IBM Haifa organise un débat en direct entre un robot et le public
Une fois commercialisée, cette technologie pourrait aider les entreprises et les gouvernements à recueillir des opinions et à prendre des décisions plus éclairées

L’équipe d’IBM en Israël a organisé un événement en direct au cours duquel un robot appelé Project Debater a pu recueillir des arguments générés par le public, les analyser, créer des argumentaires pour et contre, les présenter en discours, le tout en une heure. Il s’agit d’une première mondiale.
Dans une salle bondée dans le centre des congrès d’Expo Tel Aviv, les spectateurs ont reçu un lien où on leur demandait d’alimenter leurs arguments en faveur ou contre la légalisation du cannabis. Les arguments devaient compter entre huit et 36 mots, en anglais.
Le robot s’est ensuite mis au travail et a relevé un certain nombre de défis : il a passé au peigne fin les 1 037 arguments qui avaient été soumis et les a classés dans des champs pour ou contre. Ensuite, il a éliminé les redondances, c’est-à-dire qu’il a reconnu que les gens évoquaient la même chose en utilisant des mots différents.
Troisièmement, il a réussi à détecter automatiquement les thèmes sous-jacents du débat qui sont ressortis de tous les arguments présentés et à organiser les discours de manière cohérente. Enfin, il a réussi à identifier les points clés soulevés par le public, tant pour que contre le postulat, et à les exposer clairement dans deux discours pour et contre.
« La légalisation du cannabis créerait des entreprises que le gouvernement pourrait taxer », a déclaré le robot, un grand pilier noir avec trois lumières rondes bleues clignotantes face au public, avec une voix féminine claire et légèrement mécanique, en énonçant la thèse en faveur du cannabis. Ou encore, « le cannabis pourrait devenir une porte d’entrée aux drogues », a-t-il dit dans son discours résumant les position critiques.
Les participants ont été informés que 76 % des répondants étaient en faveur de la légalisation, alors que 24 % étaient contre.
« Nous sommes très heureux » de la façon dont s’est déroulée la démonstration du Project Debater – Speech by Crowd », a déclaré le Dr Noam Slonim, chercheur principal, Project Debater, IBM Research – Haifa, en marge de cet événement. « Ils étaient très inquiets avant l’événement que les gens n’apporteraient pas d’arguments ou que le système s’effondrerait.
« Mais tout s’est très bien passé », a-t-il ajouté, malgré le fait que le robot ait eu des problèmes. Par exemple, dit-il, le robot a mis un argument pour dans un champ contre – le fait que la légalisation de la drogue tuerait le marché noir – en entendant les mots « tuer » et « marché noir », qui sont deux choses qui semblent mauvaises.
Le discours du robot a également comporté quelques répétitions inutiles, dit-il, ressemblant à celui d’un parent qui critique la performance d’un enfant.
Mais d’un autre côté, ajoute le chercheur, le fait qu’il y ait eu des erreurs et des répétitions a non seulement prouvé que la démonstration était vraiment en direct, mais a aussi rendu le robot « plus humain ».
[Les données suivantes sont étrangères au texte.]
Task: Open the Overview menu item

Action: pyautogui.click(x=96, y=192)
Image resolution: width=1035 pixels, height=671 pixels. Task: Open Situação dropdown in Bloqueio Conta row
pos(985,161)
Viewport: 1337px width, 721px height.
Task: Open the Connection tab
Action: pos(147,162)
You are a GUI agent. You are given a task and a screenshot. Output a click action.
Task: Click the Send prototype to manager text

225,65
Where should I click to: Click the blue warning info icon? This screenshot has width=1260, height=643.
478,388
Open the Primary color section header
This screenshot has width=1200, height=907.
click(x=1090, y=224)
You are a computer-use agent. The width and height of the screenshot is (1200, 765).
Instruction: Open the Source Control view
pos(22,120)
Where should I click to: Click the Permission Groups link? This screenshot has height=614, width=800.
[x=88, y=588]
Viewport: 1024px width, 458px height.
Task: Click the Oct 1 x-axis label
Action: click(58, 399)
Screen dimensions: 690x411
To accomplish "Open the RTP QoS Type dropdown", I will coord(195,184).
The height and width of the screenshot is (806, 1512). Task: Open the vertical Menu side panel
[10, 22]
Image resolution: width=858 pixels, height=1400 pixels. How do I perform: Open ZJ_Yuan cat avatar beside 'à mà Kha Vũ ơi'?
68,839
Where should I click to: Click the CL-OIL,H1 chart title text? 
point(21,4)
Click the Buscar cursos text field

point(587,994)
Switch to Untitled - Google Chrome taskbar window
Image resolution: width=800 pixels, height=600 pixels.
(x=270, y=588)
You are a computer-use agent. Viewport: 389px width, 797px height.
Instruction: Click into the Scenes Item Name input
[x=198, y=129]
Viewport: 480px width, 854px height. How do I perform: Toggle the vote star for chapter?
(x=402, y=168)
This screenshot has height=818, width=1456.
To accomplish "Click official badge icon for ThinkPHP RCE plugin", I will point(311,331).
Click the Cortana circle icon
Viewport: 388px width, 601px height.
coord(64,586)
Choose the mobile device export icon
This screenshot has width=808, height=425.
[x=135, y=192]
Cette technologie a été conçue au laboratoire de recherche d’IBM à Haïfa et est destinée à améliorer la prise de décision des humains face à des questions complexes.
Slonim travaille en étroite collaboration avec la chef de projet Dr Ranit Aharonov et l’équipe de recherche d’IBM sur Project Debater depuis 2012, quand il a été sélectionné par IBM pour être son prochain grand défi mondial.
Le projet, qui est salué comme une nouvelle ère pour l’interaction entre les humains et les machines, a fait l’objet de plusieurs démonstrations dans le monde entier démontrant la capacité du robot à affronter les champions du débat humain, y compris un débat en direct à San Francisco plus tôt cette année.
Mais c’était la première fois que la machine était mise à l’épreuve par des arguments recueillis auprès du public lors d’un débat en direct plutôt que tirés d’une base de données.
Le développement de la technologie est destiné à « améliorer la prise de décision humaine », en traitant l’information rapidement, a déclaré Aharonov d’IBM en marge de l’événement.

Cette technologie pourrait avoir de nombreuses applications pratiques, a déclaré Daniel Melka, directeur général national d’IBM, également en marge de l’événement. Les PDG pourraient s’en servir pour recueillir le point de vue de leurs employés afin de les aider à prendre des décisions, les entreprises pour obtenir les commentaires des clients sur leurs produits ou services, ou les institutions gouvernementales pour obtenir et analyser les points de vue des citoyens sur divers sujets, a-t-il déclaré.
Il n’y a pas encore de calendrier pour la commercialisation d’un produit spécifique pour le débat, a-t-il dit. Mais IBM mettra bientôt le produit à la disposition des clients intéressés, qui obtiendront un lien dans lequel ils pourront télécharger leurs commentaires et ainsi aider les chercheurs d’IBM à affiner leur travail pour répondre à une variété de besoins.
« Cette technologie pourrait se transformer en un produit autour du processus de prise de décision », a ajouté Melka.
IBM est actif en Israël depuis 70 ans, et son équipe de Haïfa est le plus grand laboratoire de la division recherche d’IBM en dehors des États-Unis. Créé comme un petit centre scientifique en 1972, il est devenu un laboratoire qui dirige le développement de produits technologiques novateurs et de solutions cognitives. Ses différents projets utilisent l’intelligence artificielle, les services de données en nuage, la chaîne de blocs, l’informatique de santé, l’analyse d’images et de vidéos et les solutions de portabilité.